Each character will be converted as if
mbrtowc(3) is continuously called.
After conversion, if
pwcs is not a null pointer, the pointer object pointed to by
s is a null pointer (if the conversion is stopped due to reaching a nul byte) or the first byte of the character just after the last character converted.
If
pwcs is not a null pointer and the conversion is stopped due to reaching a nul byte, the
mbsrtowcs() places the state object pointed to by
ps to an initial state after the conversion has taken place.
The behaviour of
mbsrtowcs() is affected by the
LC_CTYPE category of the current locale.
These are the special cases:
s == NULL || *s == NULL
Undefined (may cause the program to crash).
pwcs == NULL
The conversion has taken place, but the resulting wide character string was discarded.
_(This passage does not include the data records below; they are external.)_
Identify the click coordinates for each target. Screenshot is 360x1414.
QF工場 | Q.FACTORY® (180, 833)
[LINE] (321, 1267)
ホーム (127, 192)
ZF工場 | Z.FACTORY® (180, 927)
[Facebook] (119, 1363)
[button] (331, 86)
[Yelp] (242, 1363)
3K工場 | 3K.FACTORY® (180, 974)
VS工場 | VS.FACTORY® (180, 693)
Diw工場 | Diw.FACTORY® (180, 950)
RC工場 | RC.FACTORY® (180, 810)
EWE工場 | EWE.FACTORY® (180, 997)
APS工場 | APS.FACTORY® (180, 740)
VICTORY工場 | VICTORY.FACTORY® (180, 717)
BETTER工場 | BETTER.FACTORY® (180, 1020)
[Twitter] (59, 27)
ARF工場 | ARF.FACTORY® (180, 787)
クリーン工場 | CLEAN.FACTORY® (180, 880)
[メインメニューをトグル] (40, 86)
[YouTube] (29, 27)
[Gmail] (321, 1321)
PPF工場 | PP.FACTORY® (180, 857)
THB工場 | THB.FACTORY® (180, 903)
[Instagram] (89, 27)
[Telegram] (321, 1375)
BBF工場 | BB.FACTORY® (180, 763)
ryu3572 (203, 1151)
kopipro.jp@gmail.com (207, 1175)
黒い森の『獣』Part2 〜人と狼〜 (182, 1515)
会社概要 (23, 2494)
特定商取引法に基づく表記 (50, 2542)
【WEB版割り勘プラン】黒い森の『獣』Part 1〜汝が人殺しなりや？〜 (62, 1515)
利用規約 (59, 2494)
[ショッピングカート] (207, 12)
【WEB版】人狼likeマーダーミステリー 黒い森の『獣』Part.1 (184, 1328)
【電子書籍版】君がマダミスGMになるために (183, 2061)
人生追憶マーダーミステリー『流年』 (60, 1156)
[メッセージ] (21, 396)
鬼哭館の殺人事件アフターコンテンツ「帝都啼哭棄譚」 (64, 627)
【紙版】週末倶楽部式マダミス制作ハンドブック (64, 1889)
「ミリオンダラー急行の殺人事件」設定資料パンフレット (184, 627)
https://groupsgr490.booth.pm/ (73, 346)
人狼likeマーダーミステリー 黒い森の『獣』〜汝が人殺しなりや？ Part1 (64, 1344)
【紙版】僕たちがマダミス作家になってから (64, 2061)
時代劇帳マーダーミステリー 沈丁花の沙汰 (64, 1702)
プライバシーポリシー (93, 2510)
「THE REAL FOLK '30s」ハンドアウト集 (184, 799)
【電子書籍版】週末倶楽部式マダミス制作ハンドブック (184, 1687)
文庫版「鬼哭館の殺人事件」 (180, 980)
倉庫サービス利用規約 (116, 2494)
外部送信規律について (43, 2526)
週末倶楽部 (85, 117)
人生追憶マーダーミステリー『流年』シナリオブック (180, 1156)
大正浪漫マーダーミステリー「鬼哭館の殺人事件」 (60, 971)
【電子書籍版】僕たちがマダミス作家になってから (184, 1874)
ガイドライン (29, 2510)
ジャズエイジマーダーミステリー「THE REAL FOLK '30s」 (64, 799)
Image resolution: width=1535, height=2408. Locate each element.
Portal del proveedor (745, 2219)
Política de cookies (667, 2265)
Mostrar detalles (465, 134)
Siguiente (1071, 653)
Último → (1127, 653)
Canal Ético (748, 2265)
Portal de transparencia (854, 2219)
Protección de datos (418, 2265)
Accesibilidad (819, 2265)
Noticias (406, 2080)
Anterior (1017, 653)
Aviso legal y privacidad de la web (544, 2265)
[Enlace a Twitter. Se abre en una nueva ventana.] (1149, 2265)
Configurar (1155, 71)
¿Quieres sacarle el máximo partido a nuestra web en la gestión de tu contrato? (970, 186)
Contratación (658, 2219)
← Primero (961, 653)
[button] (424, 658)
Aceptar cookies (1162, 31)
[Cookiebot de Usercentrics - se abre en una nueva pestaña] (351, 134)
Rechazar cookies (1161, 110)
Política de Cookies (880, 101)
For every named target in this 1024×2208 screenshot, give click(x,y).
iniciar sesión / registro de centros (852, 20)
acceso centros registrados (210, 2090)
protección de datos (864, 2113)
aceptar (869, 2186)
In this case, the pointer object pointed to by s is not modified and n is ignored.
ps == NULL
The
mbsrtowcs() uses its own internal state object to keep the conversion state, instead of
ps mentioned in this manual page.
Calling any other functions in
Standard C Library (libc, -lc) never changes the internal state of
mbsrtowcs(), which is initialized at startup time of the program.